Vortrag und Gespräch:

Die Natur als Zeitgenossin

Können wir die Natur als Zeitgenossin verstehen? Können wir ihr auf Augenhöhe begegnen? Ist sie Göttin, Mutter, Prostituierte oder Fernbeziehung?

Der Künstler, Kunstvermitttler und Kunstpädagoge Martin Turner entscheidet sich klar für die Natur als Lehrmeisterin. Unsere Zeit hat verlernt, zu ihr aufzublicken. Die Degradierung zum Freizeitobjekt ist eher eine Herabwürdigung - auch unserer selbst, denn wir sind immer noch ein Teil von ihr. Wir können nicht auf sie blicken ohne den Blick auf uns selbst. Bei genügender Intensität der Wahrnehmung stellt sich die merkwürdige Erfahrung ein, dass wir unsere Fähigkeiten an der Natur ausbilden und schulen: die Unerschöflichkeit des Formen- und Farbenreichtums, die produktive Fähigkeit, aus dem je Vorhandenen das beste zu machen, neue und ungewöhnliche Strategien des (Über-)Lebens - und ein ganzheitlicher Blick auf Vernetzungszusammenhänge, die unsere gegenwärtigen Erkenntnisfixierungen weit übersteigen.

Eine Veranstaltung des Projektraums wundersam im kultur.lokal.fürth


Die Natur als Zeitgenossin – Martin Turner im Projektraum wundersam

 

Nach der Eröffnung am Samstag folgte am Sonntag, 30. Juli 2023, der erste Programmpunkt einer langen Reihe von Veranstaltungen im Projektraum wundersam im kultur.lokal.fürth. Der Nürnberger Künstler, Musiker und Kunstvermittler Martin Turner (www.martinturner.de) gab einen Einblick in sein zutiefst humanistisch geprägtes künstlerisches Denken und Schaffen und präsentierte aktuelle Arbeiten, u.a. Illustrationen in philosophischen und geisteswissenschaftlichen Publikationen sowie die Tuschezeichnung "Freiheitsblatt“, die als Reproduktion käuflich zu erwerben ist – zu einem bewusst frei gewählten, unschlagbar günstigen Preis.

 

In seinem lebendigen und anschaulichen Vortrag „Die Natur als Zeitgenossin“ präsentierte Martin Turner ausgewählte Texte aus mehreren Jahrhunderten zum Verhältnis von Mensch und Natur – von Petrarca und Augustinus über Giovanni Pico della Mirandola, Novalis und Goethe bis hin zu Rudolf Steiner und - für die neuere Zeit – Georg Picht und Gernot Böhme.

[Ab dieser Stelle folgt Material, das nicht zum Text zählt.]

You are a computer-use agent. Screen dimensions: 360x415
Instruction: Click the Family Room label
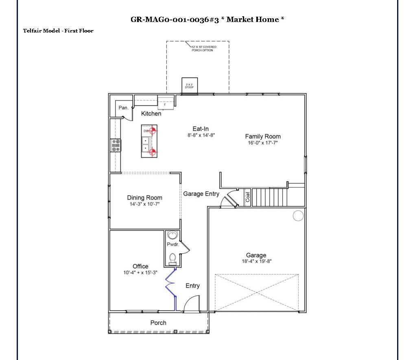point(262,136)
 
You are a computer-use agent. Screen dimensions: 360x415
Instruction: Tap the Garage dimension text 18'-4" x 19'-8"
point(256,262)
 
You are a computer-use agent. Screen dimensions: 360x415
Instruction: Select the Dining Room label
point(144,198)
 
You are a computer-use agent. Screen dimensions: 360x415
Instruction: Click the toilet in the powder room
point(173,258)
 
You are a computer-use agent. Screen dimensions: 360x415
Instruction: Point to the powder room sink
point(173,236)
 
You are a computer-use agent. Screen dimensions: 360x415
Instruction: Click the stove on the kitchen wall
point(116,145)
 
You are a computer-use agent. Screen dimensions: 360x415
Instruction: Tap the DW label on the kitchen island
point(145,131)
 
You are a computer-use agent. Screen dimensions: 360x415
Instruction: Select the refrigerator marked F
point(165,103)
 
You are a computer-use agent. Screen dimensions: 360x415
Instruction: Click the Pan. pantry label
point(124,108)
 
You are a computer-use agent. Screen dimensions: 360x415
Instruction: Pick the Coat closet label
point(247,197)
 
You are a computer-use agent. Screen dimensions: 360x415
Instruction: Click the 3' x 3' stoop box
point(190,85)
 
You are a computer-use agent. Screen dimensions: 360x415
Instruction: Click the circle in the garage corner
point(298,215)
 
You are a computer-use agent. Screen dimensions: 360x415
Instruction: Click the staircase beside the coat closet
point(270,197)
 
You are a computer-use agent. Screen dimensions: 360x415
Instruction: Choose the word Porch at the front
point(158,323)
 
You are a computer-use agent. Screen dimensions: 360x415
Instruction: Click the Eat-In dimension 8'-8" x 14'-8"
point(201,135)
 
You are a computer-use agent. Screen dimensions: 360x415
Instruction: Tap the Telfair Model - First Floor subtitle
point(58,31)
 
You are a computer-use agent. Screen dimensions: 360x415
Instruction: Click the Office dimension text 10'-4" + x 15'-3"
point(141,273)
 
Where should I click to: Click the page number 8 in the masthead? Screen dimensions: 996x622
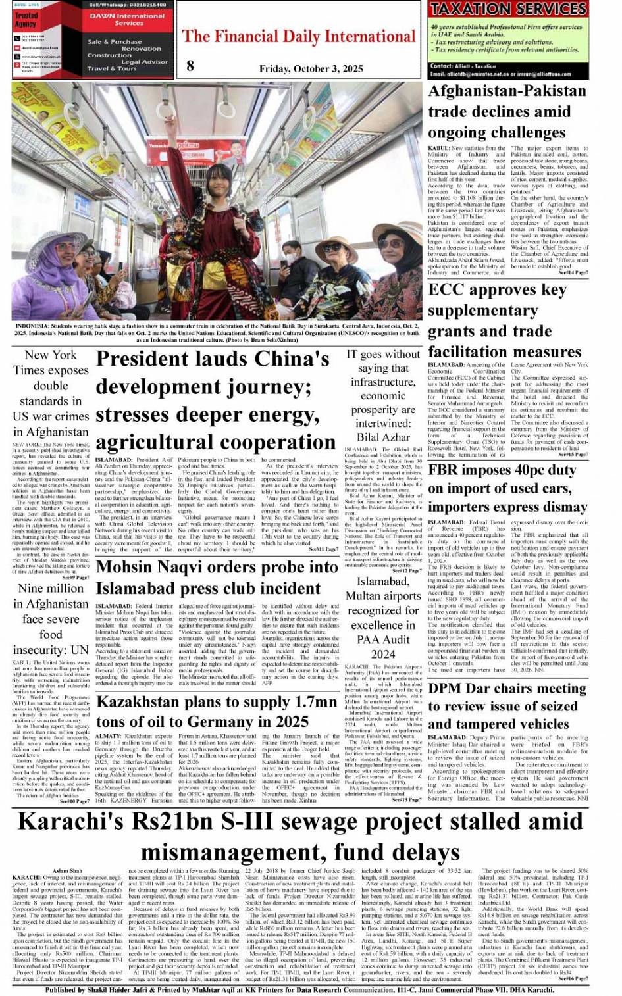[190, 64]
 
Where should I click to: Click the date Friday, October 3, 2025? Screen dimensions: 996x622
[311, 68]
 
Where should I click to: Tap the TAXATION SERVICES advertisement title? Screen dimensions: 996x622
[507, 9]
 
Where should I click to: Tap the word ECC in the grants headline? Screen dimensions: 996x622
[448, 290]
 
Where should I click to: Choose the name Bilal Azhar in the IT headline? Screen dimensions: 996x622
[383, 437]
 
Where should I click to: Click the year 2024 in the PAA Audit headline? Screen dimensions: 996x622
[382, 654]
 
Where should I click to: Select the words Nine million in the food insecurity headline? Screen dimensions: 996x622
[51, 589]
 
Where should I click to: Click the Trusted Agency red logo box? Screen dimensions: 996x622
[26, 19]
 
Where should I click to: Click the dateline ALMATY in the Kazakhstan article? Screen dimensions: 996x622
[108, 736]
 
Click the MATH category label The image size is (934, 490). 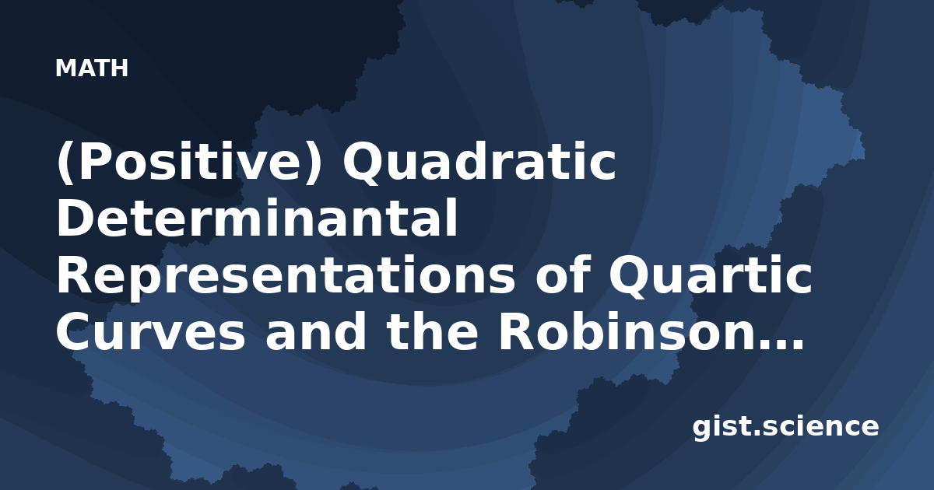pos(92,68)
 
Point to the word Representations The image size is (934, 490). pos(286,276)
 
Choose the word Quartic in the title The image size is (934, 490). pos(711,275)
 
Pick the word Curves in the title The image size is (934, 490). pos(151,332)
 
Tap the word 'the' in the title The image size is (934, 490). pos(433,331)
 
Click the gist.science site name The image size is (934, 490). pos(785,427)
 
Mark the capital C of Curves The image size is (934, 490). pos(75,331)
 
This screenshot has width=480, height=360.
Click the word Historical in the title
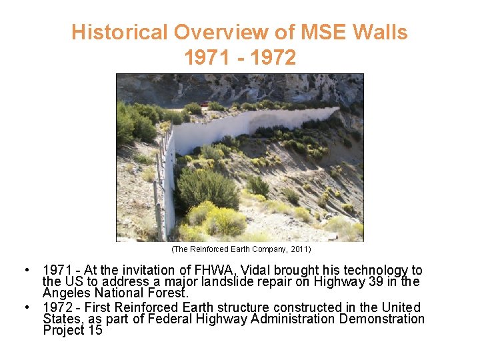119,32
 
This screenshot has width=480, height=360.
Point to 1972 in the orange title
272,58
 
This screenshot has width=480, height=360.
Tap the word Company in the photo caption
261,249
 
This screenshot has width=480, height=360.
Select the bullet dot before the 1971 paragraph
25,270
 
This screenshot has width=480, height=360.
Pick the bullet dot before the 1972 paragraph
25,307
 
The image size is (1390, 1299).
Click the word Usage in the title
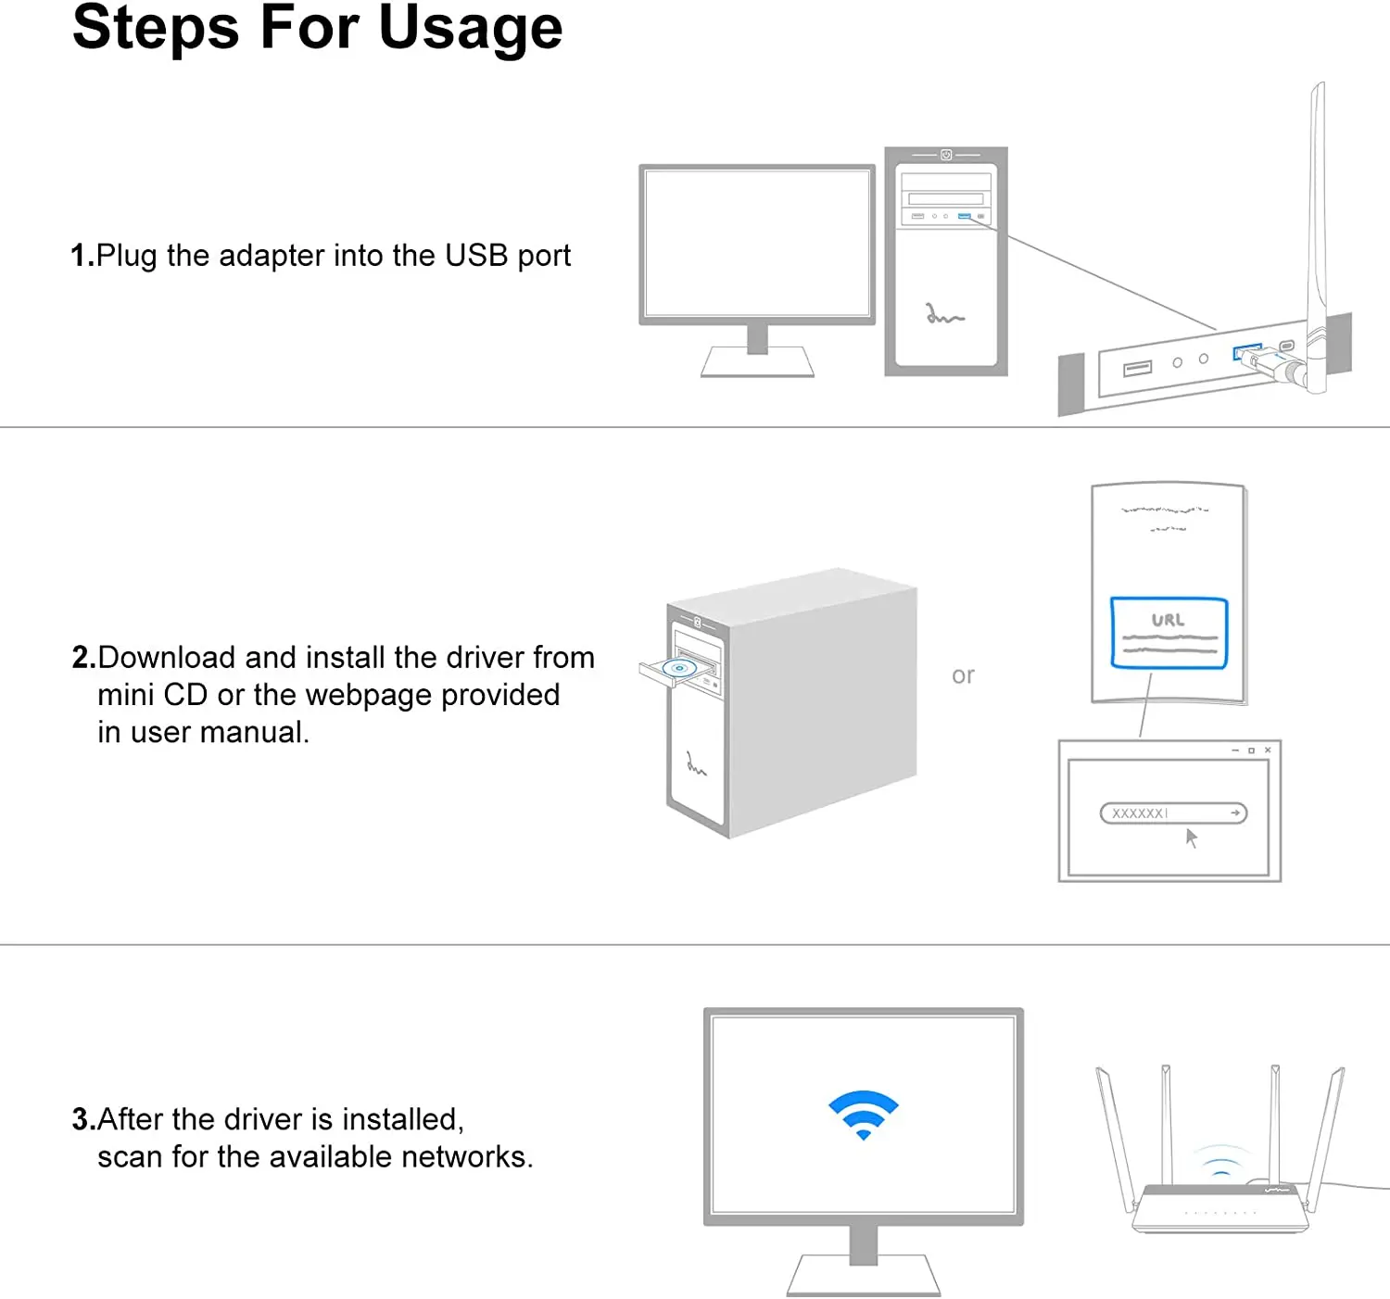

Mit seiner Textauswahl machte Martin Turner nachvollziehbar, wie der geistig veranlagte Mensch sich mehr und mehr zu einem frei denkenden und resonanzfähigen Wesen entwickelt, das sich von Dogmen befreit und seine Würde aus freier Entscheidung und in Resonanz mit der lebendigen Mitwelt gewinnt. Seinen Vortrag schloss Martin Turner mit einem kritischen Blick auf das digitale Zeitalter ab, in dem der Mensch sich in künstlichen Welten zu verlieren droht und nichts mehr wahrzunehmen scheint außerhalb der glatten Oberflächen digitaler Endgeräte. Fingerwischend entgleitet dem Menschen die Welt. Mit Verweis auf den Homunculus in Goethes Faust kann Goethe als ein Prophet der heutigen Zeit gelesen werden: Homunculus ist die reine Verkörperung des kristallinen Verstandes - er weiß alles, fühlt aber nichts. So wie die leuchtende Phiole des Homunculus am Triumphwagen der Liebesgöttin Galatee zerschellt, könnte es – so ist beinahe zu hoffen – auch einst der KI ergehen.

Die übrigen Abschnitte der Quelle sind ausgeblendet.